Updated on 2023-09-06 GMT+08:00

Auto Labeling

In addition to manual labeling, ModelArts also provides the auto labeling function to quickly label data, reducing the labeling time by more than 70%. Auto labeling means learning and training are performed based on the selected labels and images and an existing model is selected to quickly label the remaining images.

Background

  • Only datasets of image classification and object detection types support the auto labeling function.
  • To enable Auto Labeling, add at least two types of labels to the dataset and add each type of the label to at least 5 objects.
  • At least one unlabeled image must exist when you enable Auto Labeling.
  • Before enabling Auto Labeling, ensure that no auto labeling task is in progress in the system.
  • Check the image data used for labeling and ensure that no RGBA four-channel image exists in the image data. If four-channel images exist, the auto labeling task will fail. Therefore, delete the four-channel images from the dataset and then start the auto labeling task.

Auto Labeling

  1. Log in to the ModelArts management console. In the left navigation pane, choose Data Management > Datasets. The Datasets page is displayed.
  2. In the dataset list, select a dataset of the object detection or image classification type and click Auto Labeling in the Operation column to start an intelligent labeling job.
  3. On the Enable Auto Labeling page, select Active learning or Pre-labeling. For details, see Table 1 and Table 2.
    Table 1 Active learning

    Parameter

    Description

    Auto Labeling Type

    Active learning: The system uses semi-supervised learning and hard example filtering to perform auto labeling, reducing manual labeling workload and helping you find hard examples.

    Algorithm Type

    For a dataset of the image classification type, you need to set the following parameters:

    Fast: Use the labeled samples for training.

    Precise: Use labeled and unlabeled samples for semi-supervised training, which improves the model precision.

    Table 2 Pre-labeling

    Parameter

    Description

    Auto Labeling Type

    Pre-labeling: Select an AI application created on the AI Applications page. Ensure that the model type matches the dataset labeling type. After the pre-labeling is complete, if the labeling result complies with the standard labeling format defined by the platform, the system filters hard examples. This step does not affect the pre-labeling result.

    Model and Version

    • My AI Applications: You can select a model based on site requirements. Click the drop-down arrow on the left of the target AI application and select a proper version. For details about how to create an AI application, see Creating an AI Application.

    Specifications

    In the drop-down list, you can select the node specifications supported by ModelArts.

    Compute Nodes

    The default value is 1. You can select a value based on site requirements. The maximum value is 5.

    • For datasets of the object detection type, only rectangular boxes can be recognized and labeled when Active Learning is selected.
    • If there are too many auto labeling jobs in the system, the jobs may be queued. As a result, the jobs are always in the labeling state. The system will complete labeling jobs in sequence.
    Figure 1 Enabling auto labeling (image classification)
    Figure 2 Enabling auto labeling (object detection)
    Figure 3 Enabling auto labeling (pre-labeling)
  4. After setting the parameters, click Submit to enable auto labeling.
  5. In the dataset list, click a dataset name to go to the Dashboard page.
  6. On the Dashboard page of the dataset, click Label in the upper right corner. The dataset details page is displayed.
  7. On the dataset details page, click the To be Confirmed tab to view the auto labeling progress.
    You can also enable auto labeling or view the auto labeling history on this tab page.
    Figure 4 Labeling progress
  8. After auto labeling is complete, all the labeled images are displayed on the To Be Confirmed page.
    • Datasets of the image classification type

      On the To Be Confirmed page, check whether labels are correct, select the correctly labeled images, and click Labeled to confirm the auto labeling results. The confirmed image will be categorized to the Labeled page.

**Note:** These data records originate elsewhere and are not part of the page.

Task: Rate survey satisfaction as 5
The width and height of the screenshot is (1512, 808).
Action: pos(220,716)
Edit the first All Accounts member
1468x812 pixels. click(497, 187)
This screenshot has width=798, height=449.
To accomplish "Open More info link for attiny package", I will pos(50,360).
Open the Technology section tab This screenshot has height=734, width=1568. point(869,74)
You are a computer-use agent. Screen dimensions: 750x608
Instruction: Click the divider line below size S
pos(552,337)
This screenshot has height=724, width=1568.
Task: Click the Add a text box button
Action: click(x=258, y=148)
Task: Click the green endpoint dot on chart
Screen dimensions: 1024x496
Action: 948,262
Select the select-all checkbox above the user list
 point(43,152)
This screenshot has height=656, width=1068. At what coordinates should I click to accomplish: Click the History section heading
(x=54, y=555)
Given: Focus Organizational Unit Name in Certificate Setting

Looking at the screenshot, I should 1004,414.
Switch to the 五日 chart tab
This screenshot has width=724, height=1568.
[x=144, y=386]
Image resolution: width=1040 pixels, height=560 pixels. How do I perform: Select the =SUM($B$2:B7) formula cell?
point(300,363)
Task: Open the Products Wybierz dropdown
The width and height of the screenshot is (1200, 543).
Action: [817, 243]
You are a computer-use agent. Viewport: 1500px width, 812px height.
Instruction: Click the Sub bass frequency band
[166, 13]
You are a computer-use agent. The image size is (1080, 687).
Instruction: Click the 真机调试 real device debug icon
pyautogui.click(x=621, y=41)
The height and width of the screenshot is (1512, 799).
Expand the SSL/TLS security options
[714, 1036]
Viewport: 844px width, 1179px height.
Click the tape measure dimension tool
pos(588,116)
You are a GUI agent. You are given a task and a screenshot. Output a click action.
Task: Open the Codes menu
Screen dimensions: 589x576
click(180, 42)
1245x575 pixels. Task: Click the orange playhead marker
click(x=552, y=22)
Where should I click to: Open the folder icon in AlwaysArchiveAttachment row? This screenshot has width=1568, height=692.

      You can manually modify the labels of the images marked as hard examples based on site requirements. For details, see For datasets of the image classification type.

    • Datasets of the object detection type

      On the To Be Confirmed page, click images to view their labeling details and check whether labels and target bounding boxes are correct. For the correctly labeled images, click Labeled to confirm the auto labeling results. The confirmed image will be categorized to the Labeled page.

      You can manually modify the labels or target bounding boxes of the images marked as hard examples based on site requirements. For details, see For datasets of the object detection type.